> Requests:
A. In the testimony on immigration reform below, rewrite the paragraph that begins "Chairman Specter, Ranking Member Leahy" as a shorter paragraph that keeps its main points.
B. List every area that the testimony on immigration reform below says will be affected by regaining control of the nation's borders.

> Text to read:
↓
Examining the Need for Immigration Reform, Part II

By Michael W. Cutler on July 12, 2006

Statement of
Michael W. Cutler
Center for Immigration Studies

Before the Senate Judiciary Committee (Full Committee)

Chairman Specter, Ranking Member Leahy, members of the Committee, ladies and gentlemen, it is an honor and a privilege to be afforded the opportunity to testify before this committee on an issue that is, arguably, among the most critical issues confronting the United States today. So many areas of concern are inextricably linked to illegal immigration that when we seek to regain control of our nation's borders and restore integrity to the immigration system, we will be impacting everything from the economy, education, the environment and health care to criminal justice and national security. As I have stated at previous hearings at which I testified, A nation without secure borders can no more stand than can a house without walls. It is important, however, to understand that our nation cannot gain control of its borders until and unless we recognize that we need to do more than focus on the borders of the United States. We need to think of immigration as a system of many components, all of which are critical to the success of the others. A well designed airplane that is missing a wing will not get off the ground. In order to soar into the sky, all of the components of the airplane must function properly. So too, all of the components of the immigration system must be made to work effectively and in coordination with the other elements of the immigration system.
↑
> Records supplied:
↓
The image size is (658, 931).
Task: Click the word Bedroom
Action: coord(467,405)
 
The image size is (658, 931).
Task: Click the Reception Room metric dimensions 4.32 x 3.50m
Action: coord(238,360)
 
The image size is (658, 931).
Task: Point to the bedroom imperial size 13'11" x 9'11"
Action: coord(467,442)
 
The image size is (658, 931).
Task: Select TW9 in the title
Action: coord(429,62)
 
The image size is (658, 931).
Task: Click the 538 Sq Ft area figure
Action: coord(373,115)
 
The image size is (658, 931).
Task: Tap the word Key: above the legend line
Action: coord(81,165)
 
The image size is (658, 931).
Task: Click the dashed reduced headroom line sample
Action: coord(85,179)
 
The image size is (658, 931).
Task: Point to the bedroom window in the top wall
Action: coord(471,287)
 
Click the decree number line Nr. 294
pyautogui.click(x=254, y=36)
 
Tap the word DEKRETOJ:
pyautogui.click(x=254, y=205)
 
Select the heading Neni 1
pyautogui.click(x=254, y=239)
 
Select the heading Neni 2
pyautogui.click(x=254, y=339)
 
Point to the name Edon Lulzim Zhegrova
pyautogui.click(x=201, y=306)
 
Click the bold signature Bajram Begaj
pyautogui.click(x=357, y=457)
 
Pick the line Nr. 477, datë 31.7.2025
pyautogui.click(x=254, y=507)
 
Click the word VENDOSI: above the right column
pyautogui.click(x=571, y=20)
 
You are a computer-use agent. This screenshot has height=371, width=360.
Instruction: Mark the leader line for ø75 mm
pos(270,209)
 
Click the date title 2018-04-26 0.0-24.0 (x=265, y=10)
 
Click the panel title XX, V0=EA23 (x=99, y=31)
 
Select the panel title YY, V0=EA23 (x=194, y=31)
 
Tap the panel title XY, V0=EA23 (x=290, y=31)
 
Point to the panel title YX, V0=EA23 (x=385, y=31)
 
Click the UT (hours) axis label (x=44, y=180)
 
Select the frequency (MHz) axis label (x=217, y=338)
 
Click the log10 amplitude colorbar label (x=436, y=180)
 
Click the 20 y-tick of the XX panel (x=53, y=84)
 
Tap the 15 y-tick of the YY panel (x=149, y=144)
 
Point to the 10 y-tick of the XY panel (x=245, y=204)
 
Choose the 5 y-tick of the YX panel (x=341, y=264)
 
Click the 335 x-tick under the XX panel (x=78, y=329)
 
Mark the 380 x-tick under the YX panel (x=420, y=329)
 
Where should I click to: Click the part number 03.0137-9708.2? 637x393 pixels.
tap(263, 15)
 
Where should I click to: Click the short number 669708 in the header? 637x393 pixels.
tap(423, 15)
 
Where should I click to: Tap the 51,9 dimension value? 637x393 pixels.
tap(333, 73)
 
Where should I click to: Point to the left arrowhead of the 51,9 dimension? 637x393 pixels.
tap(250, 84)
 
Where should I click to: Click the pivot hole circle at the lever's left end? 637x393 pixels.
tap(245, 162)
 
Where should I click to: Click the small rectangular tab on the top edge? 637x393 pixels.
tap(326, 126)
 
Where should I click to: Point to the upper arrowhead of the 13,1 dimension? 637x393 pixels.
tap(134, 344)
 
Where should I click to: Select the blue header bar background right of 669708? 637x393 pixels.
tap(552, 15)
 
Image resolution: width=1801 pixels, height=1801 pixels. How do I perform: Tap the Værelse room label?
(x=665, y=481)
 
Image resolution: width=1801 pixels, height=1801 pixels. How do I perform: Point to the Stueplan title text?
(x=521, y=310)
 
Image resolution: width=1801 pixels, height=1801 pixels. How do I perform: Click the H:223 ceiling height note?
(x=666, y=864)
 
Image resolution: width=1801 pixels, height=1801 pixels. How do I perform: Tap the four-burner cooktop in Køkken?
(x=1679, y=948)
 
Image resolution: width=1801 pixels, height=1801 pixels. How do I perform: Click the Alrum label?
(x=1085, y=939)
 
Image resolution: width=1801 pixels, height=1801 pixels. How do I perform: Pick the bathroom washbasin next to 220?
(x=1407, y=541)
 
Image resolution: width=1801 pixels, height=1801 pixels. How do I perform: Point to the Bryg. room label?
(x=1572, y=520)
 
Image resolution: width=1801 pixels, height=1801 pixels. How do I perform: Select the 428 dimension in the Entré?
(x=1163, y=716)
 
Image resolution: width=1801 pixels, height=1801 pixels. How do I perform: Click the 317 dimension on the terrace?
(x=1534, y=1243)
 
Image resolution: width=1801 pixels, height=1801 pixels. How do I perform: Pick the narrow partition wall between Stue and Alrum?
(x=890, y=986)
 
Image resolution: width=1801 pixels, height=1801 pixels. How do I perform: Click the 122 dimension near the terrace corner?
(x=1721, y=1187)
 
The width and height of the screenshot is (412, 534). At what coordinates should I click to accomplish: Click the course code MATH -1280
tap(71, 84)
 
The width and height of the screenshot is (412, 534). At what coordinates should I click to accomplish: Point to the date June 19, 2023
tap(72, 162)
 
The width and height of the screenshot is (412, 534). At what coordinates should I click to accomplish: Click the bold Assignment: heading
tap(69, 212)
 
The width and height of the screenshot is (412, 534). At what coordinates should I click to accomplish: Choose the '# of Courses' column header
↑
> Solved tasks:
A. Michael W. Cutler says he is honored to testify before the committee on illegal immigration, arguably among the most critical issues facing the United States. Because so many concerns are linked to it, regaining control of the borders and restoring integrity to the immigration system will affect the economy, education, the environment, health care, criminal justice and national security. He repeats his earlier statement that a nation without secure borders can no more stand than a house without walls. Border control also requires looking beyond the borders themselves and treating immigration as a system of many components. Like an airplane missing a wing, the system cannot succeed unless every component works effectively and in coordination with the others.

B.
- The economy
- Education
- The environment
- Health care
- Criminal justice
- National security